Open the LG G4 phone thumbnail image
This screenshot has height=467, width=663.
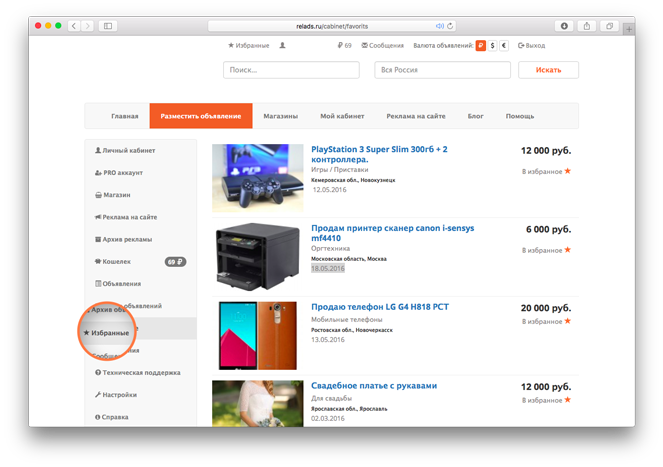pyautogui.click(x=257, y=333)
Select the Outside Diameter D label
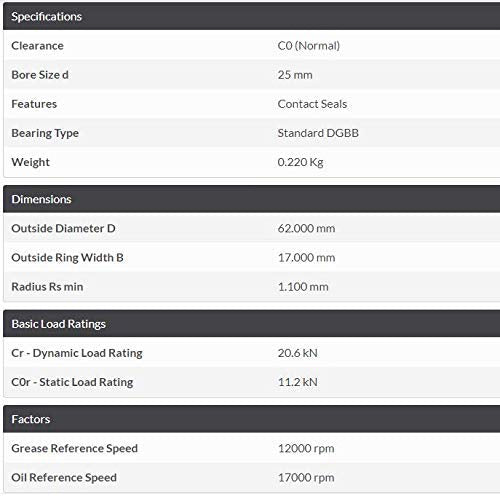The height and width of the screenshot is (496, 500). click(x=63, y=228)
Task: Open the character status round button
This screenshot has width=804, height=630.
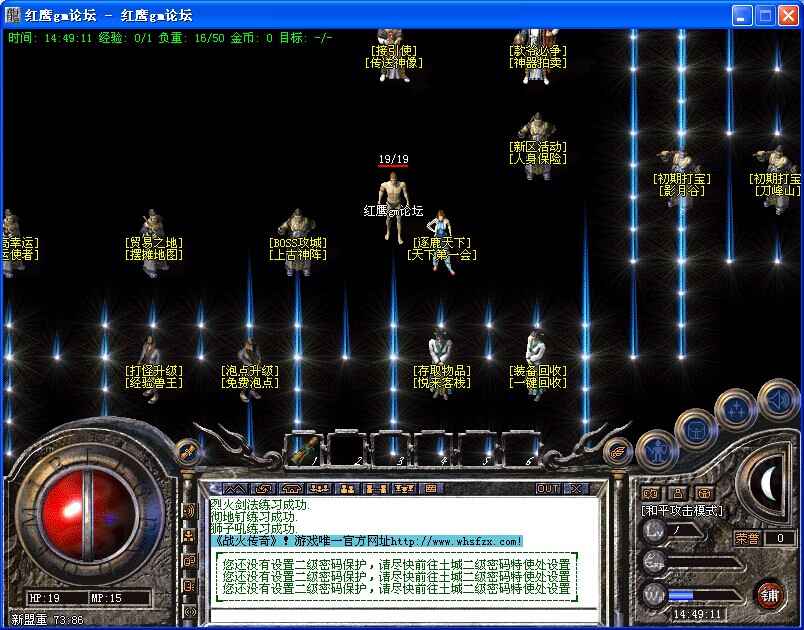Action: 656,450
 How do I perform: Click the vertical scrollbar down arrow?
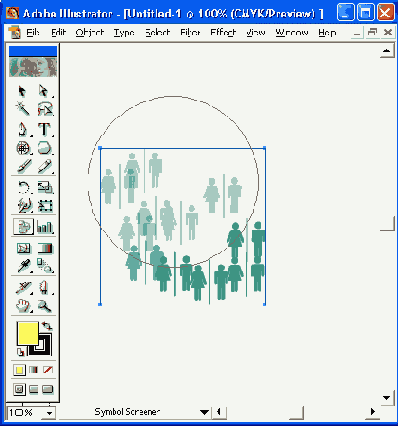[387, 397]
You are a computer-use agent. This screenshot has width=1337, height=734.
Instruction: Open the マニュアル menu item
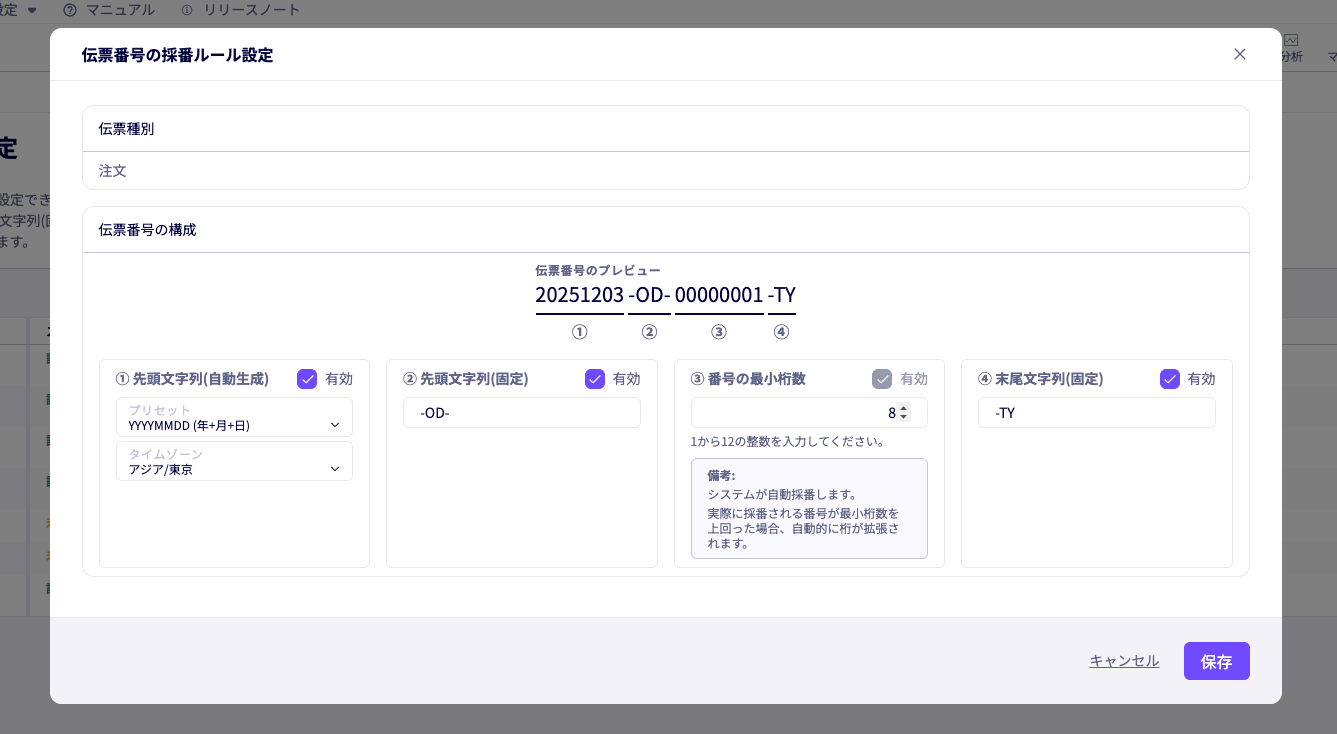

> Exercise objective
Omit the pictures. Transcribe word for word the lines from the one containing "This screenshot has width=804, height=630." through the end of the listing, inclusive.

> Answer box
This screenshot has width=804, height=630.
Action: 656,450
 How do I perform: Click the vertical scrollbar down arrow?
[387, 397]
You are a computer-use agent. This screenshot has width=1337, height=734.
Instruction: Open the マニュアル menu item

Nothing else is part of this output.